I don’t mean he’s asleep while the action takes place. He’s in the middle of the action, you might say. That’s because, at virtually every turn in Ed McBain’s 1958 novel, Cotton is falling in love with — and going to bed with — some very pretty girl.
There’s Nancy O’Hara, the mistress of blackmailer and murder victim Sy Kramer. And Alice Lossing, the girlfriend of a missing hot-headed photographer.
And there’s the young waitress in her white dress and white cap at the place where Cotton stopped for lunch on his way up to do some detecting in the Adirondacks. She’s named Polly and is an anthropology major at a college in the city, working a summer job.
Cotton and Polly have lunch and then some drinks and then some more drinks and do some dancing to a jukebox, and then they have dinner and go back to her cottage to listen to records and drink whiskey.
Polly was a very pretty blond girl with blue eyes, deceptively slender with a well-rounded bosom and wide hips. Polly was an anthropology major who wanted to go to Yucatan. Polly was a city girl who was bored to tears with the village and tickled to death she had met this entertaining stranger with a white streak in his hair and a name like Cotton.
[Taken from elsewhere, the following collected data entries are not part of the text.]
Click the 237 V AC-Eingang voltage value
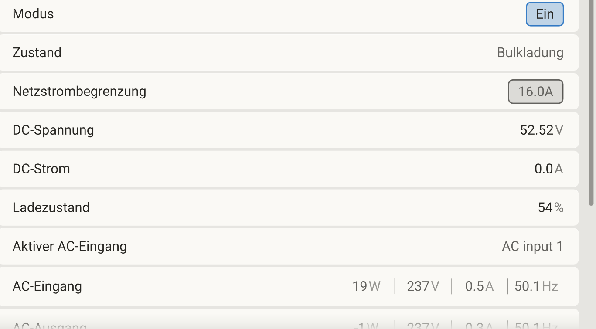 (423, 286)
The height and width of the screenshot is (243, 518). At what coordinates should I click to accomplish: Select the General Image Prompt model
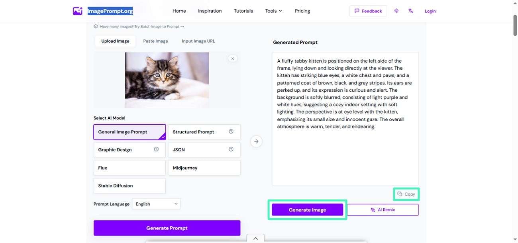[130, 132]
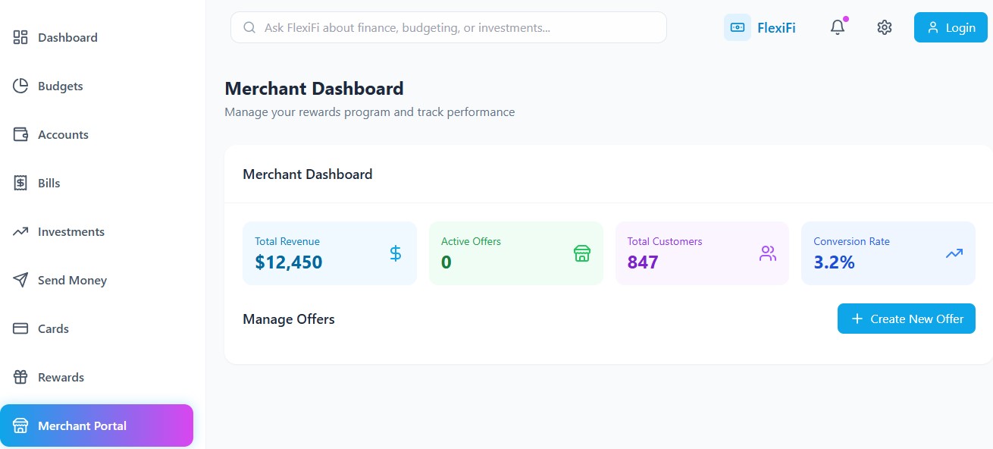Focus the Ask FlexiFi search field

click(455, 27)
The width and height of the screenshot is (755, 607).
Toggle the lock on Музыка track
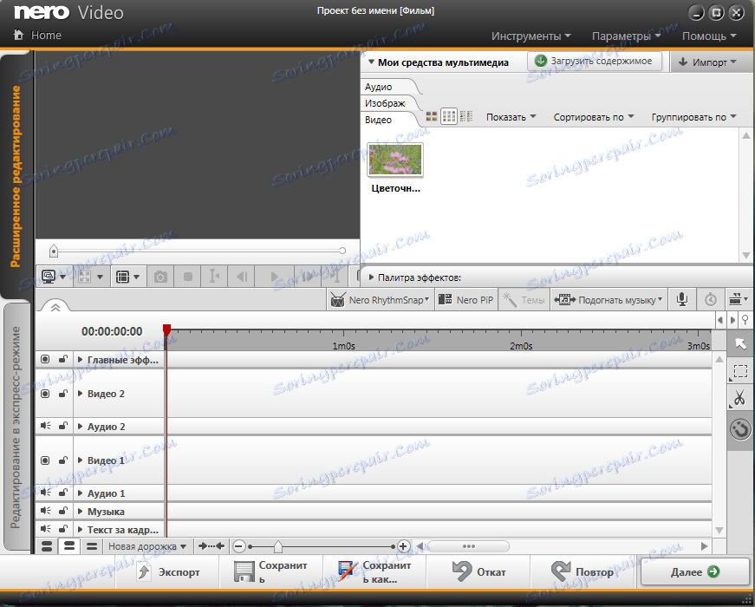tap(62, 511)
She fell in love with him a little bit, too.
She lived alone in the cottage.
And so to bed.
More than a few and-so-to-beds
The phrase “and so to bed” is famous for being frequently used in the 17th-century diary of Samuel Pepys, one of the most important primary sources for historians of the English Restoration period. There are more than a few and-so-to-beds in Killer’s Payoff.
I don’t know how many readers of McBain’s police procedurals featuring the 87th Precinct squad — Killer’s Payoff was the sixth in the series of more than 50 novels from 1956 to 2005 — knew that McBain’s use of the phrase was a reference to the Pepys diary.
McBain — who, when he was writing more serious fiction, used his legal name of Evan Hunter — liked to have fun when he was writing genre novels.
Witness how he wove into the plot of this novel Cotton’s various romantic interludes. And witness his delight in this novel at dropping in a slew of other literary allusions.
“Stately, plump Buck Mulligan”
This happens when Cotton has to interview a photographer named Dean Kramer, no relation to the violently deceased Sy, about some photos.
Dean Kramer, it turns out, is a big fan of the first sentences of novels, so much a fan that he memorizes a whole lot of them and pops them into conversations, such as he does with Cotton:
He paused, frowned momentarily, and then said, “Scarlett O’Hara was not beautiful, but men seldom realized it when caught by her charm as the Tarleton twins were.”
“What?” Hawes asked.
“The first line of Gone with the Wind….You’d be surprised how much authors pack into that first line. It’s a very important line.”
“About those pictures,” Hawes said.
It’s from Ulysses by James Joyce, and it’s quickly followed by the first lines of David Copperfield by Charles Dickens and From Here to Eternity by James Jones and Rebecca by Daphne du Maurier.
And, before Cotton can finish the interview and get out the door, McBain, through Dean Kramer, throws an in-joke down on the page:
“The building presented a not unpleasant architectural scheme, the banks of wide windows reflecting golden sunlight, the browned weathered brick façade, the ivy clinging to the brick and framing the windows.”
“That’s The Bl—.”
Where’s that opening line from? Some great work of literature?
Well, it was from a bestseller, at least. It’s from a 1955 novel titled The Blackboard Jungle.